*WHAT THE TASK ASKS*.
Convert the material from the line with "You are a GUI" up to and including the line with "pyautogui.click(x=1824, y=852)" into a JSON list of strings, one string per line, with blank lines omitted.

*MATERIAL FOR THE TASK*.

--

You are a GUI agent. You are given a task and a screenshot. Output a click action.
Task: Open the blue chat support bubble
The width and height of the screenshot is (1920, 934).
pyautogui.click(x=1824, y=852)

--

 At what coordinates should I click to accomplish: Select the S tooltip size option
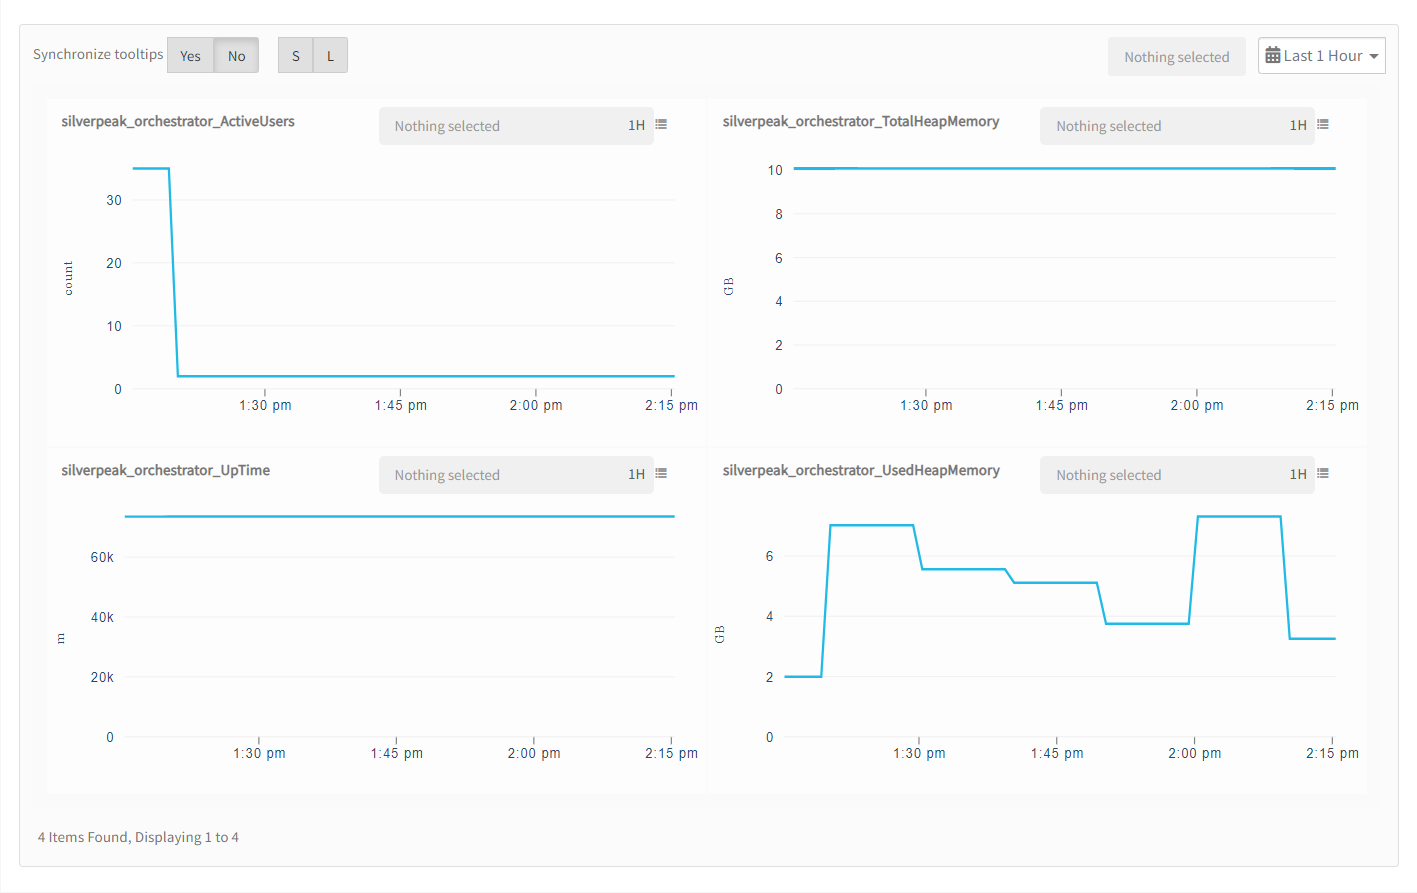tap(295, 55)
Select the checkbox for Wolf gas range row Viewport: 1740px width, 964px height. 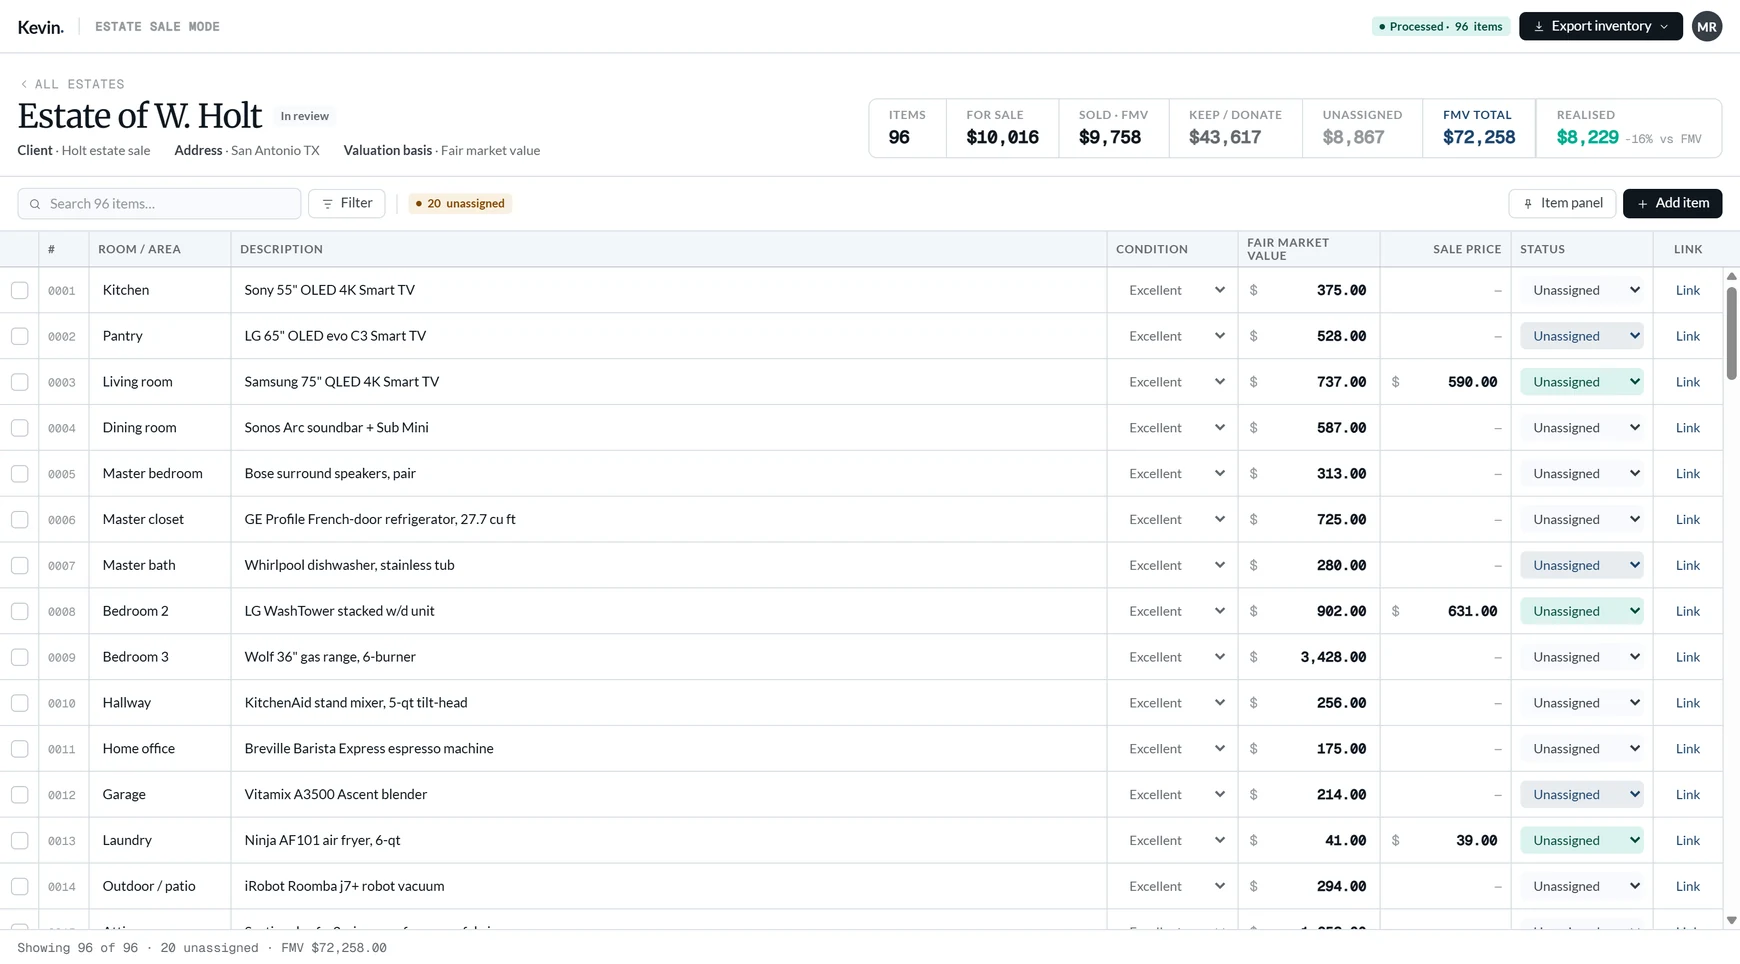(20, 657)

--

*EXPECTED OUTPUT*.
[
  "You are a GUI agent. You are given a task and a screenshot. Output a click action.",
  "Task: Open the blue chat support bubble",
  "The width and height of the screenshot is (1920, 934).",
  "pyautogui.click(x=1824, y=852)"
]